The countries that make these and many other products - such as China, Japan, Korea, Malaysia, and Mexico - now say they want a place at the table when global economic powers meet to set technology standards. They understand that, somewhere down the road, technology has an economic impact.
The battle over RFID standards is a perfect example. RFID deals with the most mission-critical of business activities, such as moving boxes and supply chain.
Messing with that infrastructure directly affects a corporation's revenues.
"This is no place to experiment," program director at Meta Group, Bruce Hudson, said. "Not in the core operational processes."

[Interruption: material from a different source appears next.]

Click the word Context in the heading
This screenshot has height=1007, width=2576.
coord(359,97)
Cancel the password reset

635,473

And yet, even as RFID is being actively deployed in countless industries, there remains a worldwide debate over competing standards: EPCglobal's UHF (Ultra High Frequency) Generation 2, the ISO standard, Japan's UID (Ubiquitous ID), and China's NPC (National Product Codes).

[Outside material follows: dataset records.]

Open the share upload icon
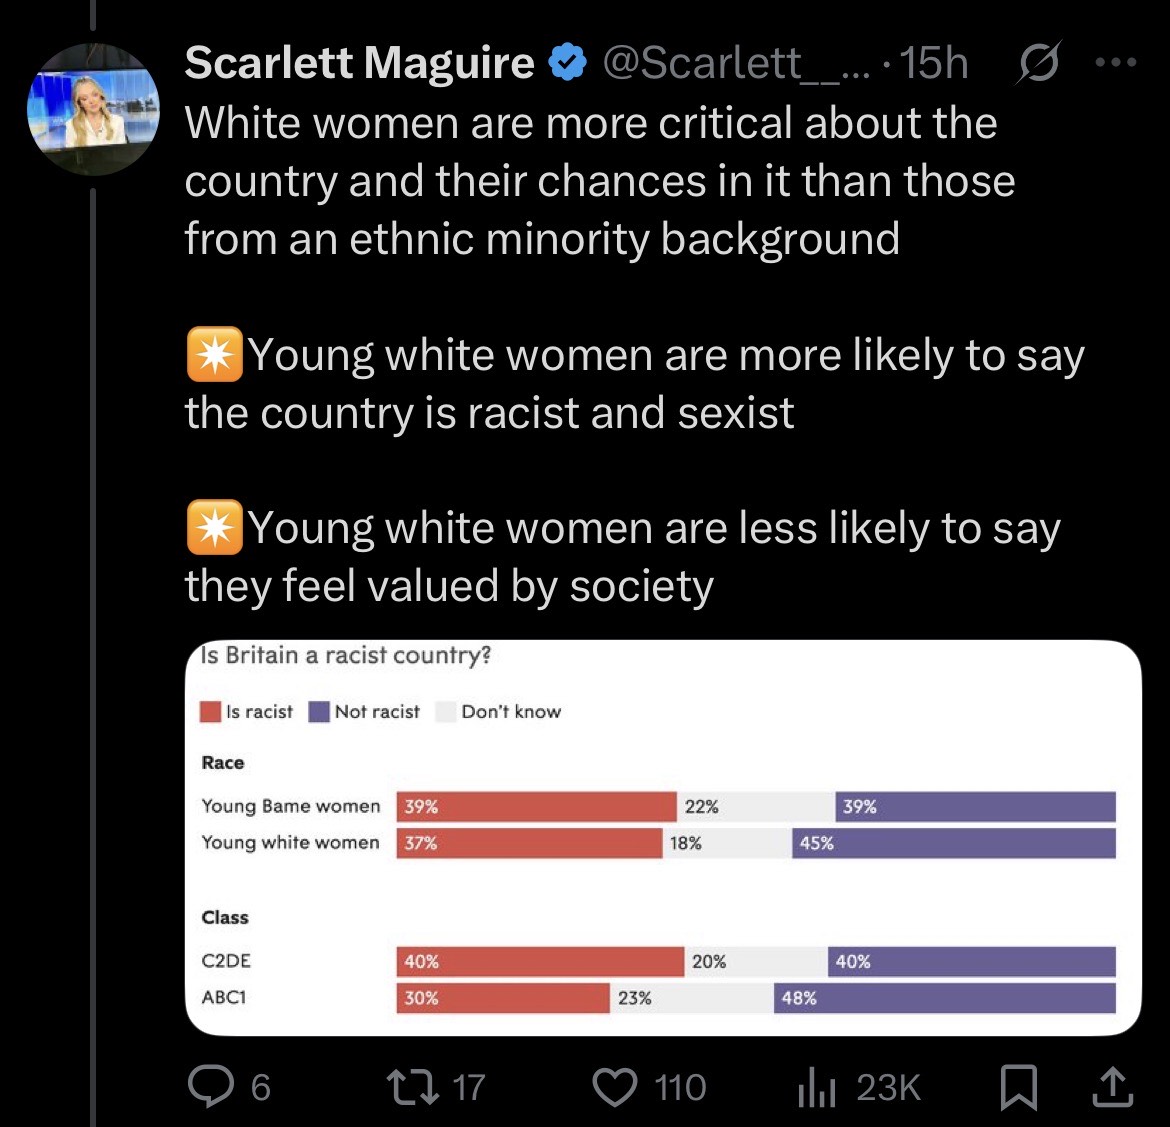The image size is (1170, 1127). click(1113, 1087)
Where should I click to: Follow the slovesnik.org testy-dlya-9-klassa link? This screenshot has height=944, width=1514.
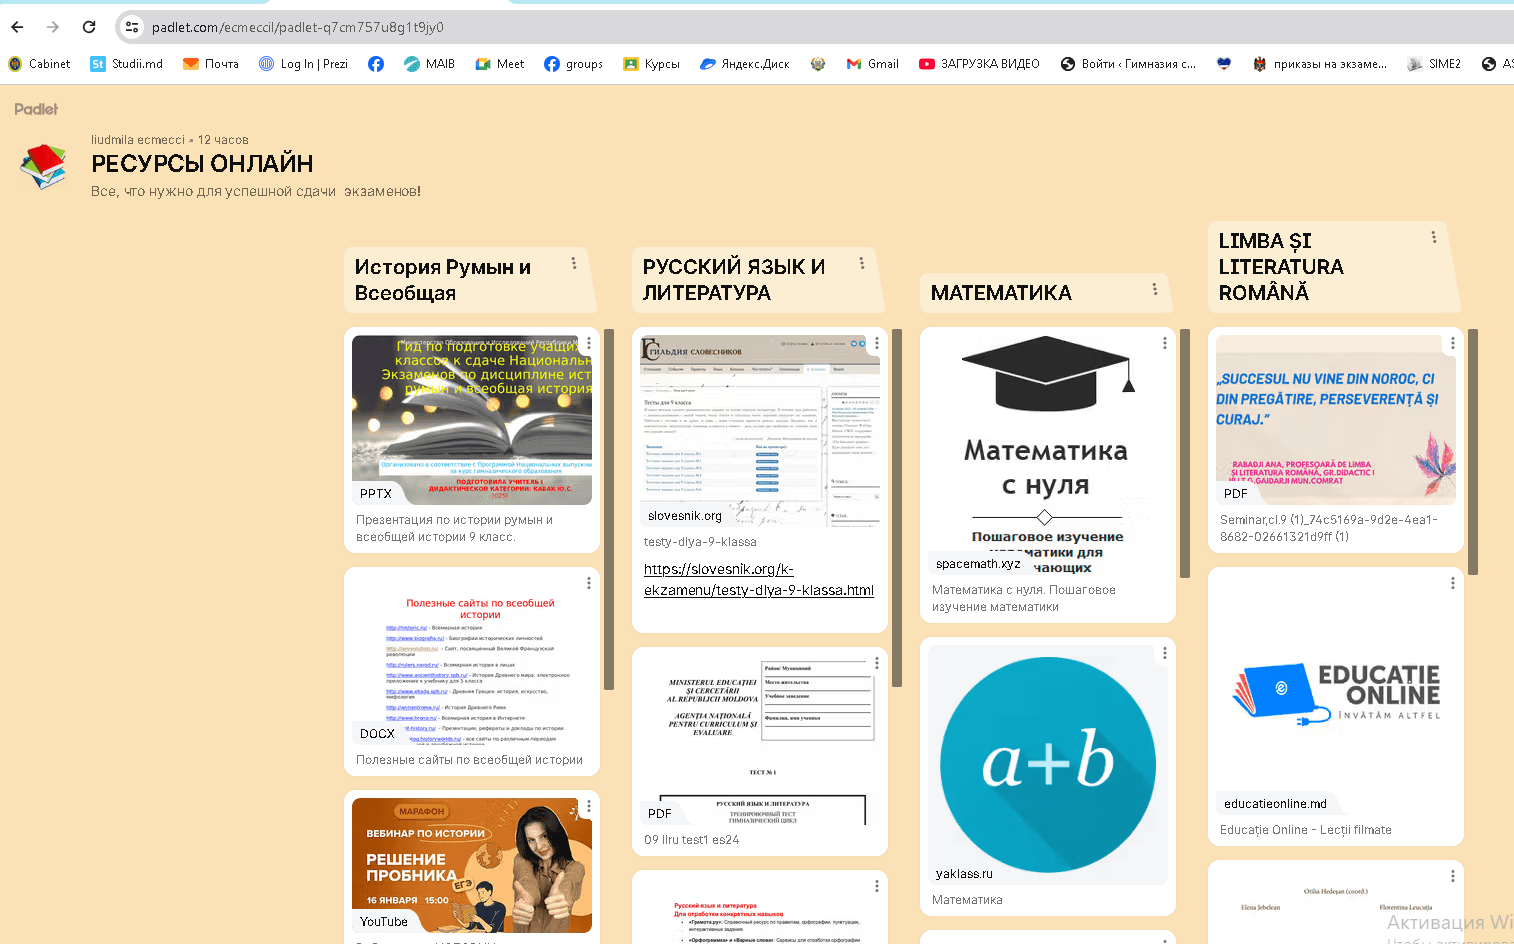coord(758,579)
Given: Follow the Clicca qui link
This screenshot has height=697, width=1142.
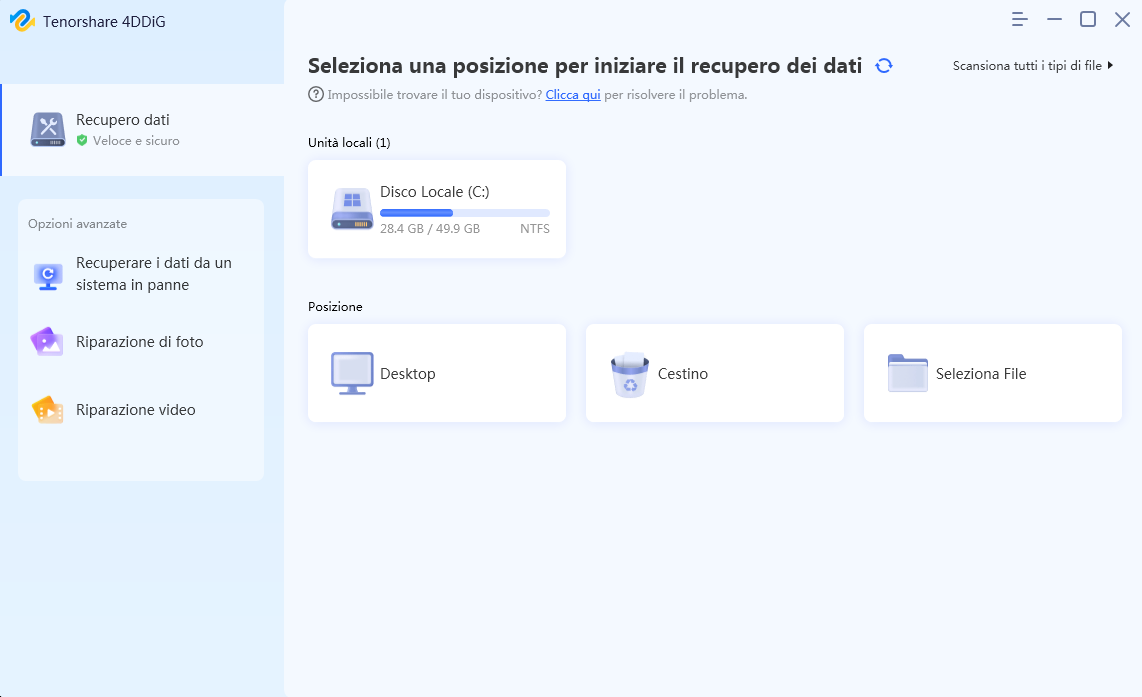Looking at the screenshot, I should pos(573,95).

Each of the RFID standards has the same three components. Content is the first. It defines how a product is identified: "I am this thing, a pallet of Diet Coke." Next is the air interface, which is the communications protocol between the tag and the reader.
Finally, something called the ONS (Object Naming Service) provides detailed product information. I'll save ONS for a future column.
For now, the biggest standards battle involves the air interface protocol and the content on the tag. It's a battle that is far from over, and if you choose sides too early, it might leave your company with lots of useless technology.
If China and Japan insist on keeping their own air interface protocols, UID and NPC, then companies that trade with Asia may find themselves deploying costly multi-protocol readers to handle tags using the disparate standards.
Hudson is a big-picture guy, so he downplays the significance of this problem, saying that in the short term there may be "some disruption" on the reader side and there may be a "slight" issue of royalties if the Chinese government wants to impose royalties for the use of their technology. Those spending the money may think differently than Hudson.
Content standards pose a bigger problem. China says EPCglobal - an entity based largely in the United States and Europe - is dictating what the content of RFID tags will be.
It's an issue of national security, according to Chinese officials. China feels threatened by the idea that anybody along the supply chain could examine their industrial output, capacity, and the whereabouts of goods at a granular level, in near real time.
But there is a larger story here. As much as we would like to say that the best technologies should be deployed unsullied by economic considerations, the Chinese and others understand that is often not the case.
Frankly, it's hard to imagine that EPCglobal would propose a standard that didn't conform to the larger technology architecture prevalent in the major Western companies that EPCglobal represents. But that standard may well ignore the needs of Asian companies.
With Asia's growing economic clout as a producer and consumer, it might not be a bad idea for standards bodies in general, and EPCglobal in particular, to wake up and smell the coffee.